Zudem hat Frankreich im Februar 2017 als eines der ersten Länder ein Gesetz verabschiedet, welches die Sorgfaltspflicht von transnationalen Unternehmen regelt (lesen Sei hierzu unseren Artikel). Gemäss Brot für alle und Fastenopfer kann sich die Schweiz dieses Gesetz als Vorbild nehmen.

Kommentar humanrights.ch

Der Bericht des Bundesrates vom Januar 2017 gibt eine gute Übersicht über die aussenpolitischen Engagements der Schweiz sowie der Selbstverpflichtungen von schweizerischen Unternehmen gegen Kinderarbeit. Eine Analyse der Wirksamkeit und der Lücken dieser Massnahmen fehlt allerdings.
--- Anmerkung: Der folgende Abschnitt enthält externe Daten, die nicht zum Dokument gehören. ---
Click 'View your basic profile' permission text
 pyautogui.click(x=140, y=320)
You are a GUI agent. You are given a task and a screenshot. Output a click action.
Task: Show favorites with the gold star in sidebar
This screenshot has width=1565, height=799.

Weil der Bundesrat die Problematik nur unter der Perspektive der rechtlich unverbindlichen Corporate Social Responsability betrachtet, ist die logische Folge davon, dass der Bericht gesetzliche Regulierungen für transnationale Unternehmen nicht anspricht.

Die spezialisierten NGO‘s haben allerdings schon seit längerem erkannt, dass freiwillige Massnahmen alleine nicht zielführend sind. Es braucht verbindliche Regeln, damit transnationale Unternehmen ihre Sorgfaltspflichten unter anderem im Bereich der verbotenen Kinderarbeit ernst nehmen.

Frankreich hat mit einem neuen Gesetz gezeigt, dass der Schritt zu verbindlichen Regeln möglich ist. Auch in andern Ländern, wie z.B. in den Niederlanden sind ähnliche Entwicklungen im Gange.

In der Schweiz fordert die Konzernverantwortungsinitiative die Regierung zu entsprechendem Handeln auf. Der Bundesrat hat die Initiative zwar ohne Gegenvorschlag abgelehnt, doch schlussendlich wird das Volk über das Begehren entscheiden.